Airborne Data Communication System
NAL Research has developed an Iridium Airborne Data Communication System (ADCS) for the U.S. Coast Guard (USCG) to be used on platforms such as the HC-130H, HU25A/C/D, C-130J, HH-60J, and HH-65B/C, and potentially the VC-37A, VUAV and MH-68A. The ADCS will enhance flight safety, increase Maritime Domain Awareness and benefit the entire range of USCG mission areas by providing command and control centers with a near real-time force lay down picture and more efficient air asset management.
The U.S. Department of Energy is funding the ARM-UAV program to study radiation/cloud interactions in atmosphere of the Earth. An important aspect of the program is the use of high altitude manned and unmanned airplanes as airborne instrumentation platforms. The Scaled Composites Proteus airplane shown here is capable of extended flight of well over 20 hours and at altitudes above 50,000 feet, making it possible to take continuous measurements with a set of well-calibrated instruments above the troposphere. NAL Research’s Iridium multi-channel data modems, installed inside a pod under the Proteus, are used to command/control onboard instruments by the ground mission controller. In addition, instrument health and status data files are also relayed in real-time via Iridium satellite link to the mission controller.
Blue Force Tracking
NAL Research’s 9601-DGS satellite trackers are used to monitor fleets of Apache and Chinook helicopters by the Department of Defence. They are installed inside the cockpit of each helicopter to relay real-time, encrypted location information to mobile and fixed command and control centers. The tracker can also be removed and used as an emergency beacon by downed crews for search and rescue purposes.
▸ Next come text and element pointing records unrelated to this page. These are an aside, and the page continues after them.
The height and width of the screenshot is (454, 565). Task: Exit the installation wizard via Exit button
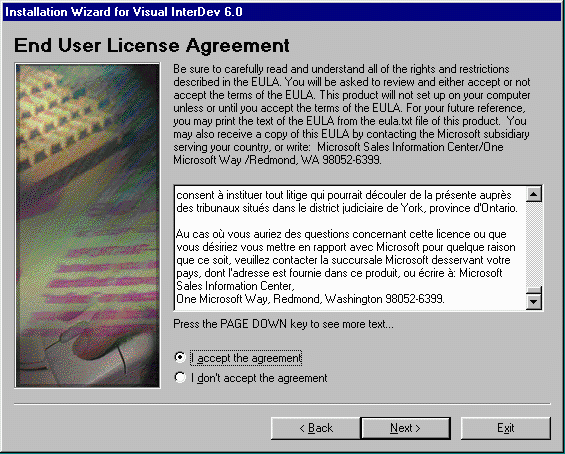506,428
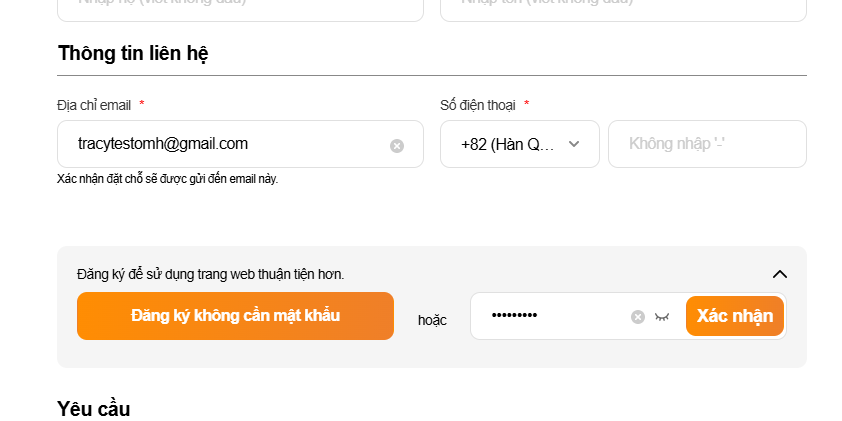Open the +82 (Hàn Q…) country selector
Image resolution: width=842 pixels, height=421 pixels.
coord(510,144)
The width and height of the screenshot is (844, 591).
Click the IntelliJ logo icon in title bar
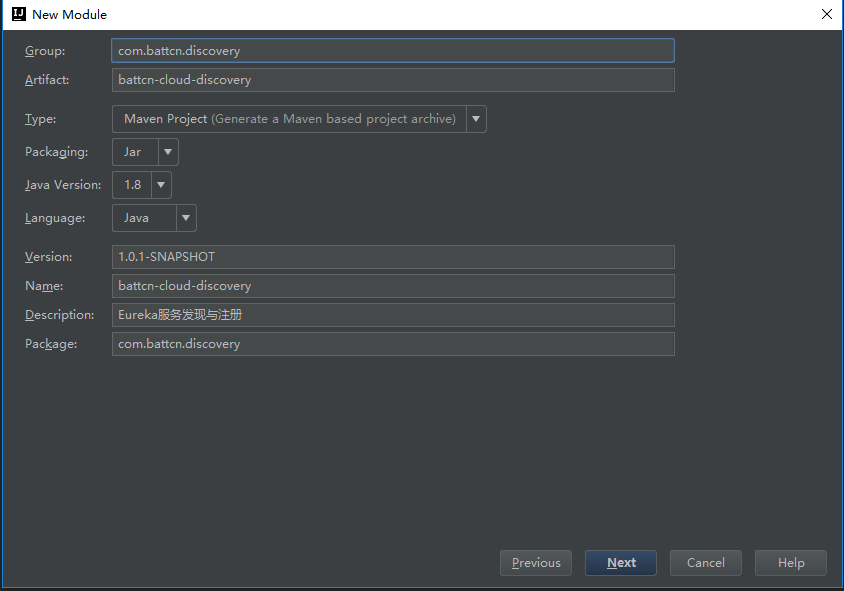point(18,14)
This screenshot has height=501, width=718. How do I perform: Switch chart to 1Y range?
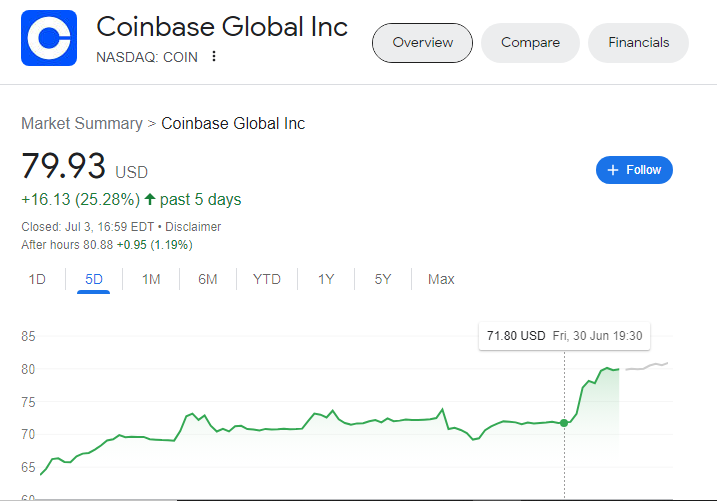(x=326, y=279)
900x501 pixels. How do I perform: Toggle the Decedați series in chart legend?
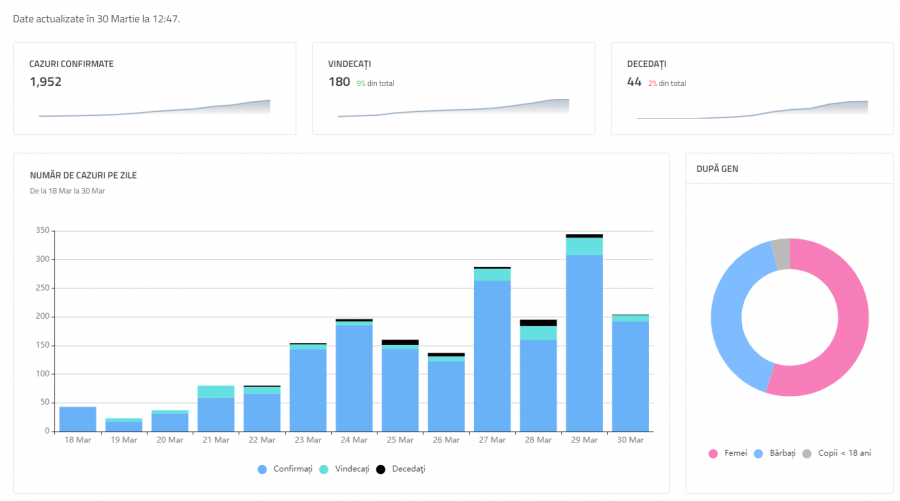(403, 469)
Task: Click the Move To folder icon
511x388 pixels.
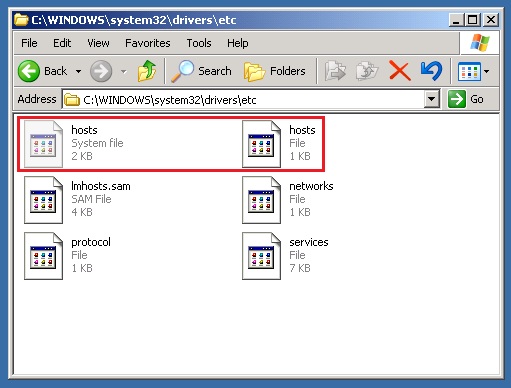Action: (335, 71)
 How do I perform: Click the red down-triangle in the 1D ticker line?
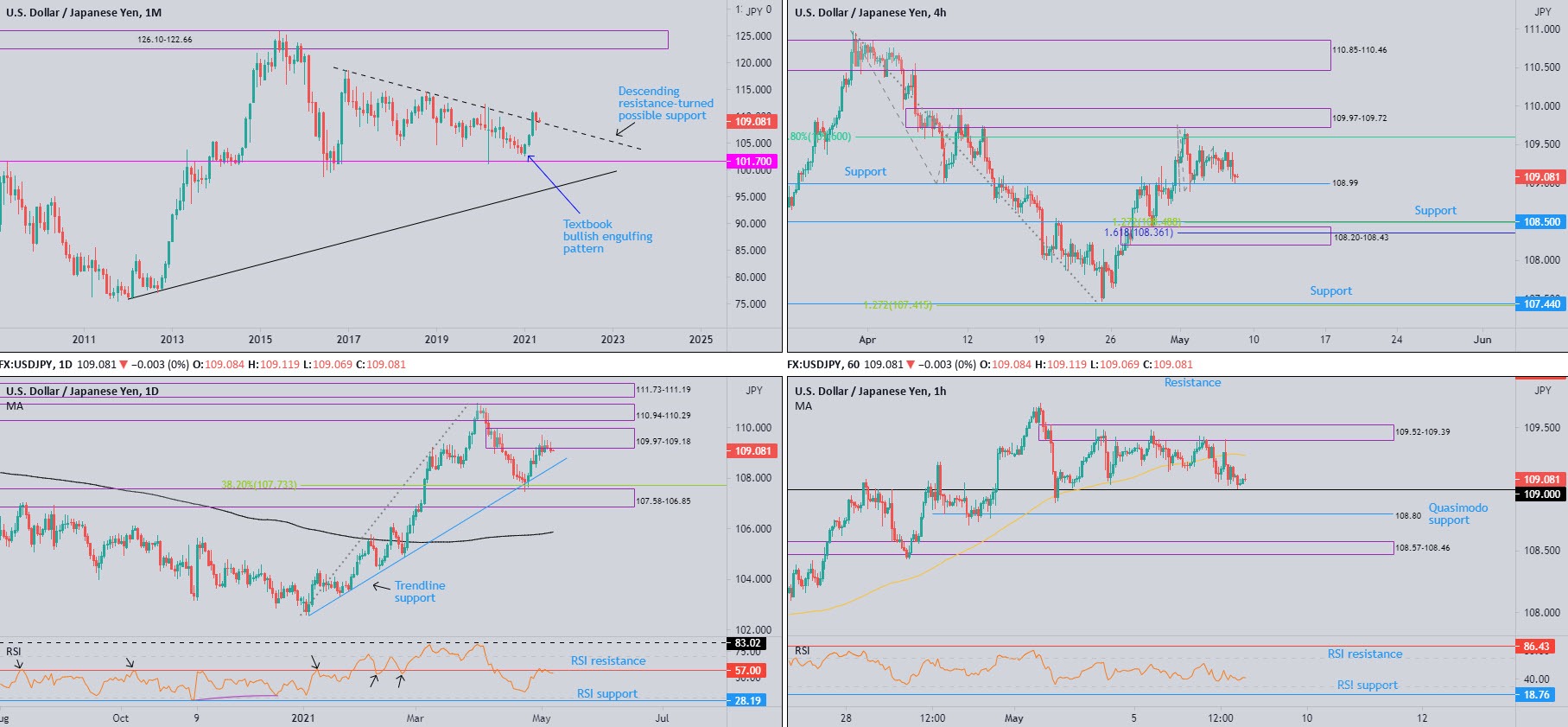124,365
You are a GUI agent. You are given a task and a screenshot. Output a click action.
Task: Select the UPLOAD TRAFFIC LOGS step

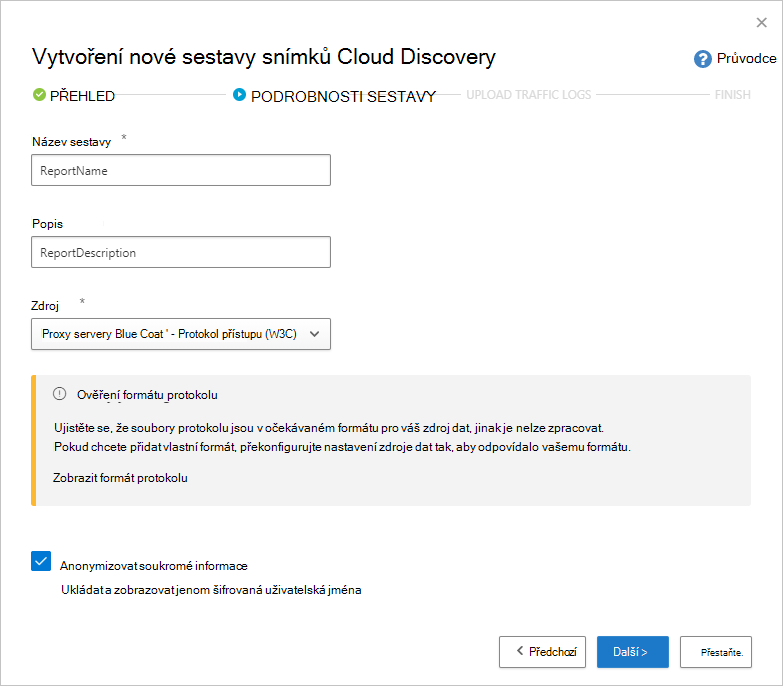pos(528,95)
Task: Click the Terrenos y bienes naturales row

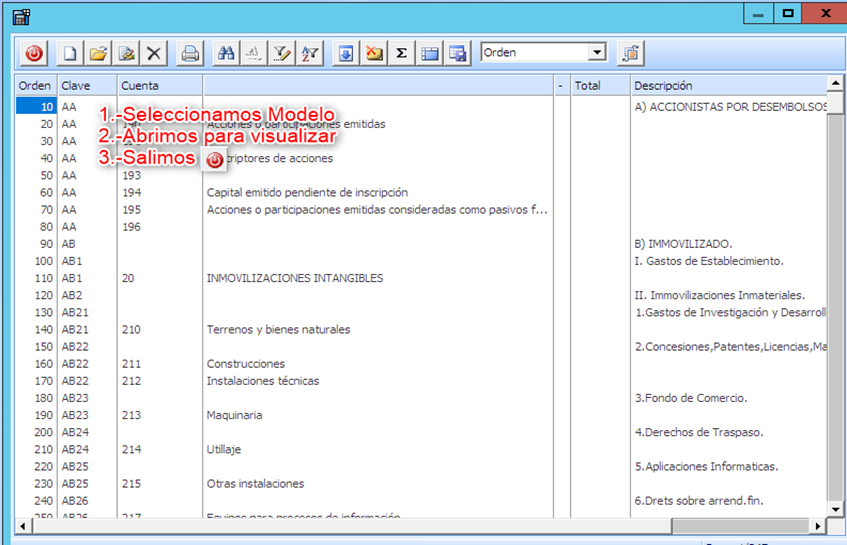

Fighter Aircraft C2 Enhancement
Lack of continuous beyond-line-of-sight (BLOS) voice communications from ground C2 elements to fighter aircraft resulted in an initiative to fit NAL Research’s ruggedized A3LA modems inside the current wing-mounted ACMI pods.
Flight Termination System
Tracking of launch vehicles for range safety purposes is currently based on redundant ground radars, telemetry receivers, and uplink command transmitters at the launch site with additional assets deployed downrange in order to maintain line-of-sight communications with the vehicle as it passes over the horizon to orbital insertion. In a collaborative effort with NASA, NAL Research is developing a flight termination/flight recovery system using the Iridium 9601-DGS-LP tracker to potentially replace the current ground infrastructure.
High Altitude Balloon
Balloons have been used for decades to conduct scientific studies. Scientists at NASA use data collected during balloon flights to help answer important questions about the universe, atmosphere, the Sun and the space environment. NASA is developing pumpkin-shaped balloons capable of altitude of 120,000 feet and duration of 100 days. These balloons can range from 4 to 14 meters in diameter carrying payload weighing as much as 8,000 pounds. The payload consists of a solar power system, computers, batteries, sensors for science experiments and NAL Research’s Iridium modems. The modems are used for flight control of the payload as well as relaying real-time scientific data. After science mission is completed, commands are sent via Iridium to separate the payload from the balloon where it can be tracked, recovered and flown again.
Hunter Unmanned Aerial Vehicle
NAL Research developed and integrated an A3LA Iridium transceiver into an atmospheric airborne payload into the Hunter UAV for a project funded by the U.S. Air Force and U.S. Navy. The modem was used for two-way command/control and data dissemination of the payload.
Snow Goose Unmanned Aerial Vehicle
The U.S. SOCOM sponsored “Snow Goose” is a unique guided parachute cargo system capable of deploying from a number of aircraft, to include the C-130, C-141, CH-47 and C17. The Snow Goose’s parachute opens upon deployment from the aircraft and, with the aid of an onboard engine, it can remain aloft for hours. The Snow Goose can deliver its cargo by landing at a designated time and place, or dispense cargo while still in flight, as directed via a laptop using an NAL Research’s Iridium data modem. An onboard flight control and navigation system tracks the location of the Snow Goose and an NAL Research’s Iridium satellite modem is used to command/control the operation of the unit. Iridium was chosen for its true global coverage, secure system architecture and real-time data communications capability.